GIVEN RECORDS: Begin

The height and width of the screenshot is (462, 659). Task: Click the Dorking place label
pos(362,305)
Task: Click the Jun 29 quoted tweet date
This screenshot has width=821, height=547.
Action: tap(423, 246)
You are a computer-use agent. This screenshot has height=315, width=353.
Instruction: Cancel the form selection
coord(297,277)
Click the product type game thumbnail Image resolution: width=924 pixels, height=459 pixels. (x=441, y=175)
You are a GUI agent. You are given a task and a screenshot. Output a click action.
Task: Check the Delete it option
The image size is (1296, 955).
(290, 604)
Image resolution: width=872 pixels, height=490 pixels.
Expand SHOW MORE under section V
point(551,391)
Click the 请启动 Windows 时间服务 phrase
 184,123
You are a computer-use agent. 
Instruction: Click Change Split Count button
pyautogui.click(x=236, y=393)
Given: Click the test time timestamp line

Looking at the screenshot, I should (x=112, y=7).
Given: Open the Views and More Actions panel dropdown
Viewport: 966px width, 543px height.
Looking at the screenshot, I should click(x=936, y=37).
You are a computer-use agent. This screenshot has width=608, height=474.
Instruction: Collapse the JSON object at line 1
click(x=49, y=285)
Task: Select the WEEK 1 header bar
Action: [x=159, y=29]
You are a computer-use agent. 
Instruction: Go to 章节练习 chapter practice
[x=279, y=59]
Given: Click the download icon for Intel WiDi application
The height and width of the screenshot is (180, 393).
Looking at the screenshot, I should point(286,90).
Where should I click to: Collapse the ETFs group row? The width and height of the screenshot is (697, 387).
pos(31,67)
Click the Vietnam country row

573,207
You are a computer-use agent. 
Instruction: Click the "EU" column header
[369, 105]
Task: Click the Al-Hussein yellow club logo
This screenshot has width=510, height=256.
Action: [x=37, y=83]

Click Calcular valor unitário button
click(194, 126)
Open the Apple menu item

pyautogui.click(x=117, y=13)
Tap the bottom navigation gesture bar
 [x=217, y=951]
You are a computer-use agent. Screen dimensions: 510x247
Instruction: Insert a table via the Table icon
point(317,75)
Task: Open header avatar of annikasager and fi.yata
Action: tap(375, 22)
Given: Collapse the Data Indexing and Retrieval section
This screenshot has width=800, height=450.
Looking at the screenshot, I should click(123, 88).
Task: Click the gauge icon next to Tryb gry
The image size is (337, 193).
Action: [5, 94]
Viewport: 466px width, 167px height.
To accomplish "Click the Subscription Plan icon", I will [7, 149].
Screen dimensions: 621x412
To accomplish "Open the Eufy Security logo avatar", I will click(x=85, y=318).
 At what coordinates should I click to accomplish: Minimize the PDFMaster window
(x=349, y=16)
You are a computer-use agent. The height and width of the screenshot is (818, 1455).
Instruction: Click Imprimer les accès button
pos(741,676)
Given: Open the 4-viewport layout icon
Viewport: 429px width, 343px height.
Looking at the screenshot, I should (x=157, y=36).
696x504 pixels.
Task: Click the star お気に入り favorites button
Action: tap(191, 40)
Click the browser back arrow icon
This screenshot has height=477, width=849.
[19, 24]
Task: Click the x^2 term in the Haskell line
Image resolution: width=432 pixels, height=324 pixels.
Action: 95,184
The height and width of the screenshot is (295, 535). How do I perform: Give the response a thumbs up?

GIVEN RECORDS: End

• **THE PROBLEM**: Copy the data above in its entirety, exactly as given.

• **ANSWER AREA**:
The height and width of the screenshot is (462, 659). Task: Click the Dorking place label
pos(362,305)
Task: Click the Jun 29 quoted tweet date
This screenshot has width=821, height=547.
Action: tap(423, 246)
You are a computer-use agent. This screenshot has height=315, width=353.
Instruction: Cancel the form selection
coord(297,277)
Click the product type game thumbnail Image resolution: width=924 pixels, height=459 pixels. (x=441, y=175)
You are a GUI agent. You are given a task and a screenshot. Output a click action.
Task: Check the Delete it option
The image size is (1296, 955).
(290, 604)
Image resolution: width=872 pixels, height=490 pixels.
Expand SHOW MORE under section V
point(551,391)
Click the 请启动 Windows 时间服务 phrase
 184,123
You are a computer-use agent. 
Instruction: Click Change Split Count button
pyautogui.click(x=236, y=393)
Given: Click the test time timestamp line

Looking at the screenshot, I should (x=112, y=7).
Given: Open the Views and More Actions panel dropdown
Viewport: 966px width, 543px height.
Looking at the screenshot, I should click(x=936, y=37).
You are a computer-use agent. This screenshot has width=608, height=474.
Instruction: Collapse the JSON object at line 1
click(x=49, y=285)
Task: Select the WEEK 1 header bar
Action: [x=159, y=29]
You are a computer-use agent. 
Instruction: Go to 章节练习 chapter practice
[x=279, y=59]
Given: Click the download icon for Intel WiDi application
The height and width of the screenshot is (180, 393).
Looking at the screenshot, I should point(286,90).
Where should I click to: Collapse the ETFs group row? The width and height of the screenshot is (697, 387).
pos(31,67)
Click the Vietnam country row

573,207
You are a computer-use agent. 
Instruction: Click the "EU" column header
[369, 105]
Task: Click the Al-Hussein yellow club logo
This screenshot has width=510, height=256.
Action: [x=37, y=83]

Click Calcular valor unitário button
click(194, 126)
Open the Apple menu item

pyautogui.click(x=117, y=13)
Tap the bottom navigation gesture bar
 [x=217, y=951]
You are a computer-use agent. Screen dimensions: 510x247
Instruction: Insert a table via the Table icon
point(317,75)
Task: Open header avatar of annikasager and fi.yata
Action: tap(375, 22)
Given: Collapse the Data Indexing and Retrieval section
This screenshot has width=800, height=450.
Looking at the screenshot, I should click(123, 88).
Task: Click the gauge icon next to Tryb gry
The image size is (337, 193).
Action: [5, 94]
Viewport: 466px width, 167px height.
To accomplish "Click the Subscription Plan icon", I will [7, 149].
Screen dimensions: 621x412
To accomplish "Open the Eufy Security logo avatar", I will click(x=85, y=318).
 At what coordinates should I click to accomplish: Minimize the PDFMaster window
(x=349, y=16)
You are a computer-use agent. The height and width of the screenshot is (818, 1455).
Instruction: Click Imprimer les accès button
pos(741,676)
Given: Open the 4-viewport layout icon
Viewport: 429px width, 343px height.
Looking at the screenshot, I should (x=157, y=36).
696x504 pixels.
Task: Click the star お気に入り favorites button
Action: tap(191, 40)
Click the browser back arrow icon
This screenshot has height=477, width=849.
[19, 24]
Task: Click the x^2 term in the Haskell line
Image resolution: width=432 pixels, height=324 pixels.
Action: 95,184
The height and width of the screenshot is (295, 535). How do I perform: Give the response a thumbs up?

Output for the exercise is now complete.